_GIVEN TASK 1_
In the turbofish discussion, what does the Bastion demonstrate?
_GIVEN TASK 2_
Summarize the turbofish discussion in two sentences.

### TEXT SECTION

So, the rust language developers made some syntax choices in early versions of rust, and when those choices are extended to their natural conclusion the result is that specifying type arguments is a bit more awkward than one might like in some circumstances. This topic is full of nuance, tradeoffs, history, and backwards compatibility; instead of simply lamenting or encouraging endless debate on the choice, the author opted to build a temple around it instead. A piece of art that unapologetically explains the concequence yet still pays homage to the nuance.
Except that's not where it ends. The Bastion is only a demonstration that it takes a breaking change to get rid of the turbofish. But every new keyword is also a breaking change, and in practice new keywords cause more breakage than the proposed approach for getting rid of the turbofish.
Rust editions can easily handle that.

######
### RECORD EXTRACTS

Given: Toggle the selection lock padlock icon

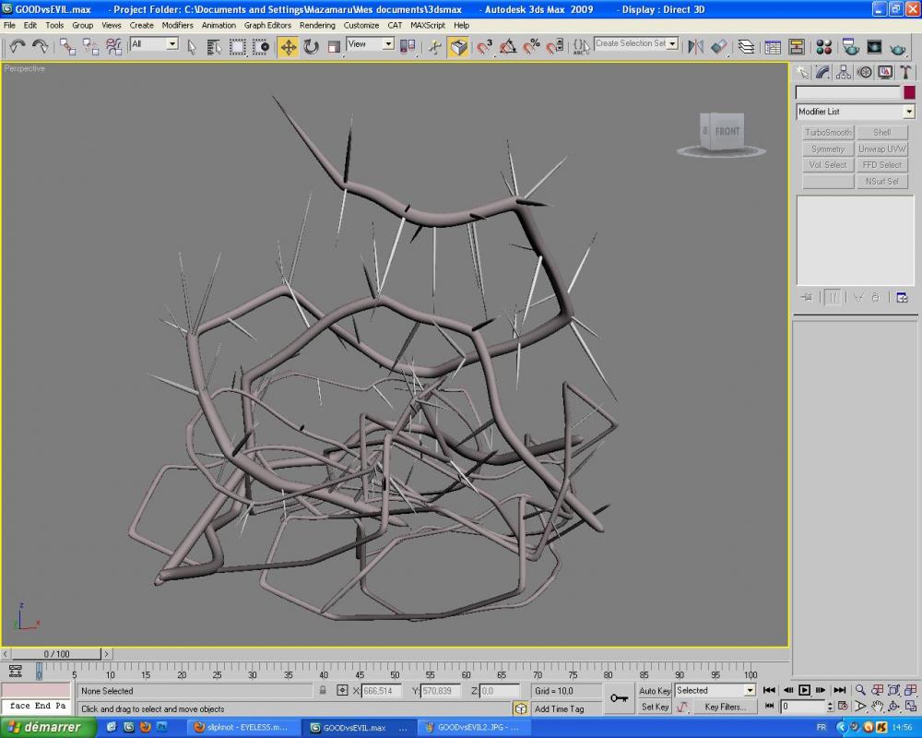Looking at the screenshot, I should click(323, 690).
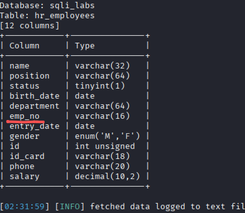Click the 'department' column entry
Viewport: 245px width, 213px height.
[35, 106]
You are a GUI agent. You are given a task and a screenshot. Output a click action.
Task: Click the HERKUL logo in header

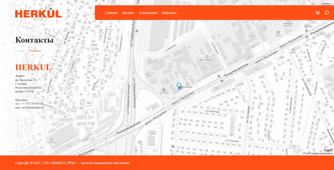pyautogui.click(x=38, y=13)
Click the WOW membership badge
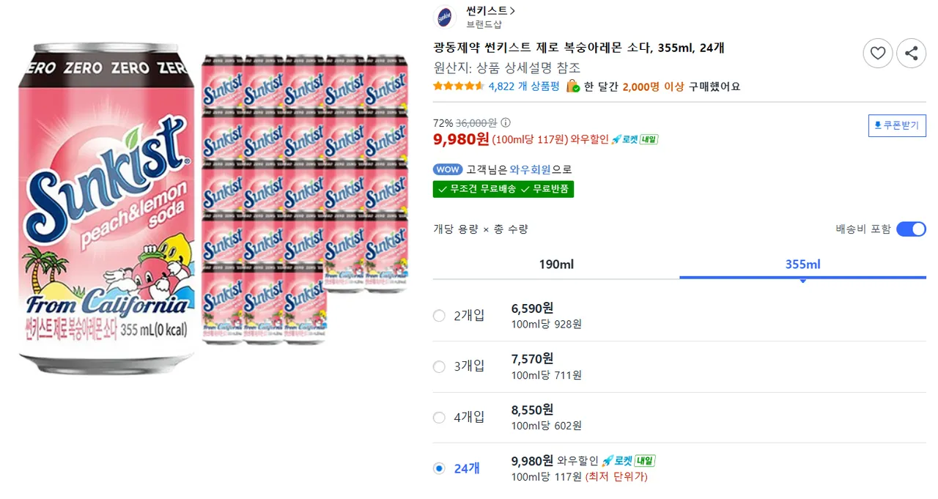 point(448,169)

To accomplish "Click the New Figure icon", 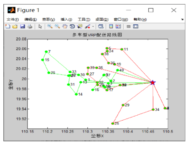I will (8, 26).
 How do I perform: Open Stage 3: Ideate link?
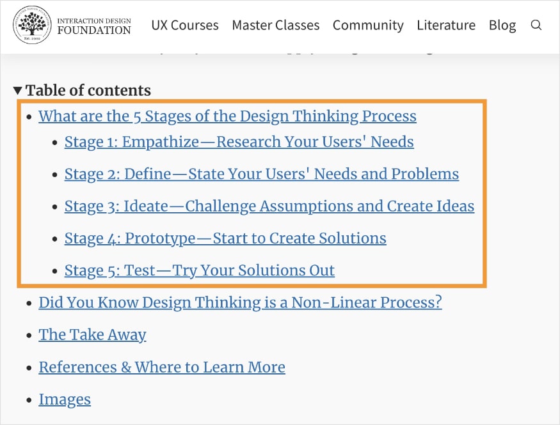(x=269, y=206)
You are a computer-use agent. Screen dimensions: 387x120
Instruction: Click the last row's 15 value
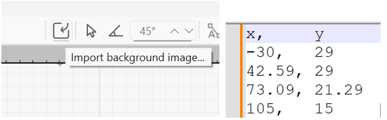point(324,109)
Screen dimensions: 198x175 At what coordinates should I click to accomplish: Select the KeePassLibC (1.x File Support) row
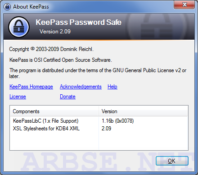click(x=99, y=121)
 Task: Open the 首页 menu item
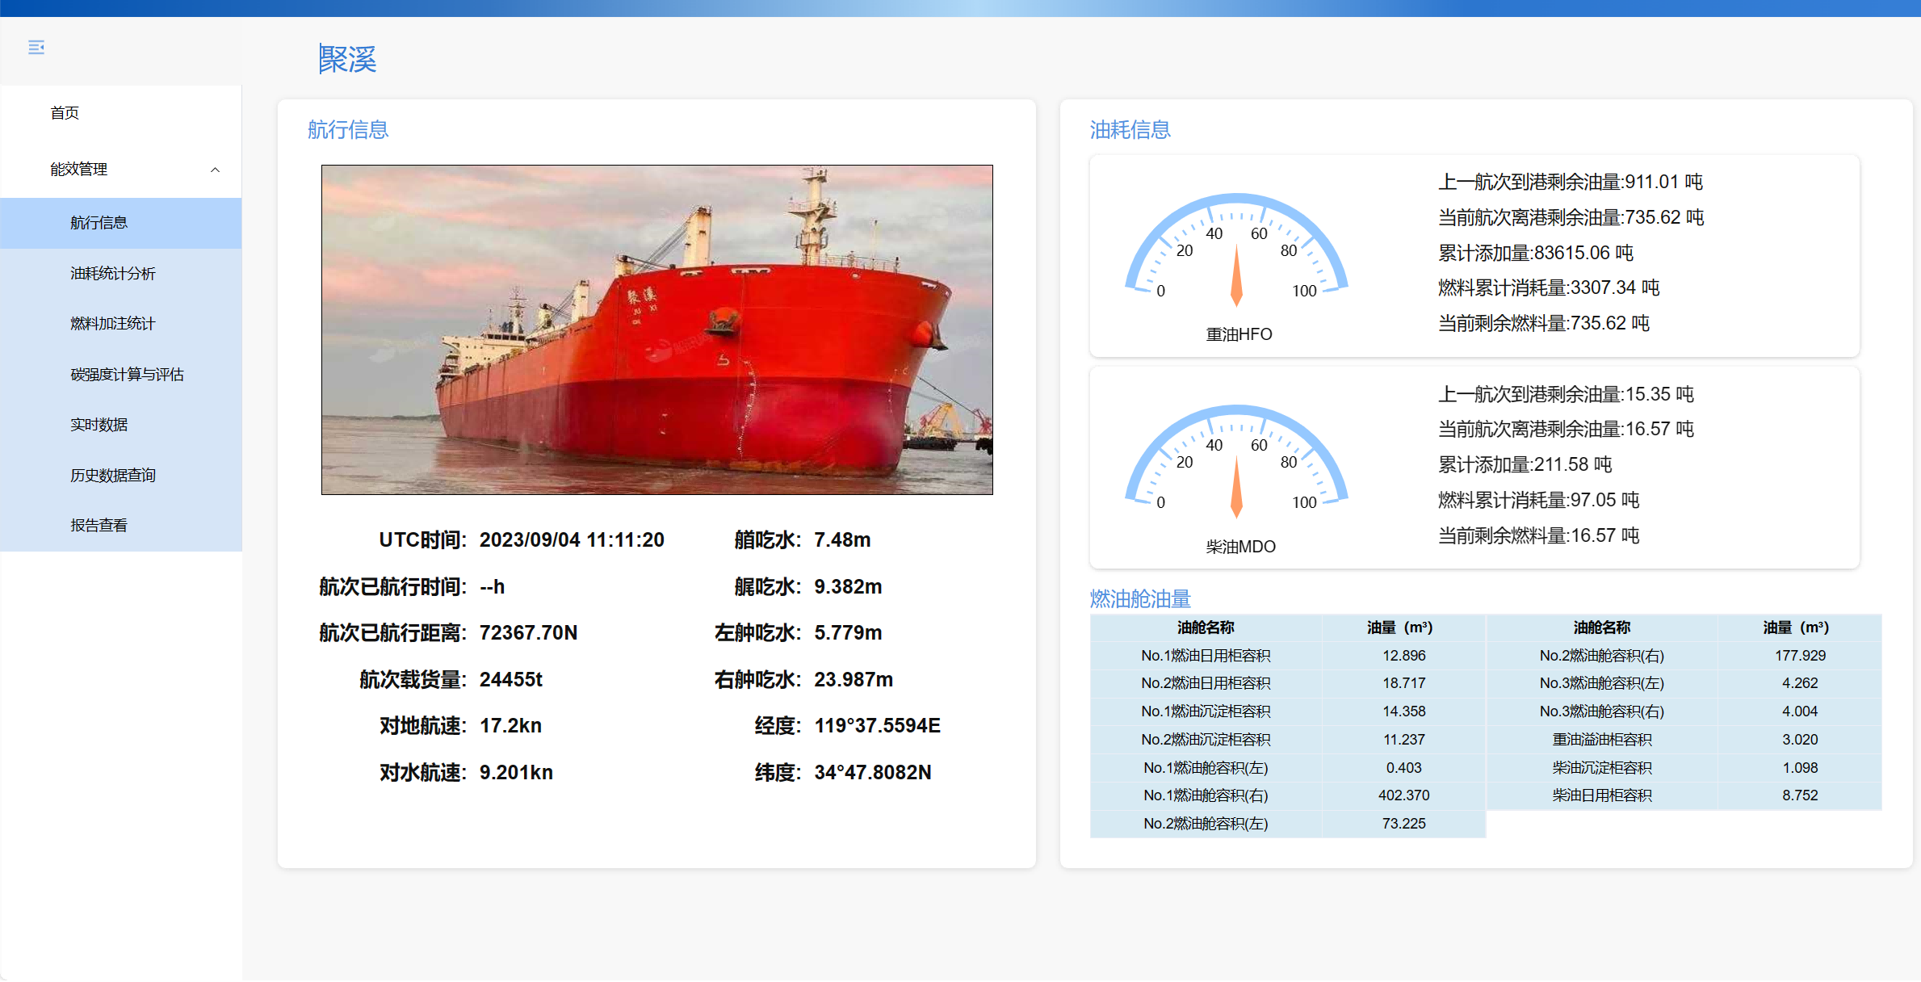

######

_FINAL ANSWER 1_
It demonstrates that getting rid of the turbofish takes a breaking change.

_FINAL ANSWER 2_
Early syntax choices in Rust make specifying type arguments somewhat awkward in some circumstances, and rather than lament the choice or encourage endless debate, the author built a temple around it as art that explains the consequence while honoring the nuance. The Bastion only shows that removing the turbofish takes a breaking change, but every new keyword is also a breaking change, and in practice new keywords cause more breakage than the proposed approach for removing the turbofish.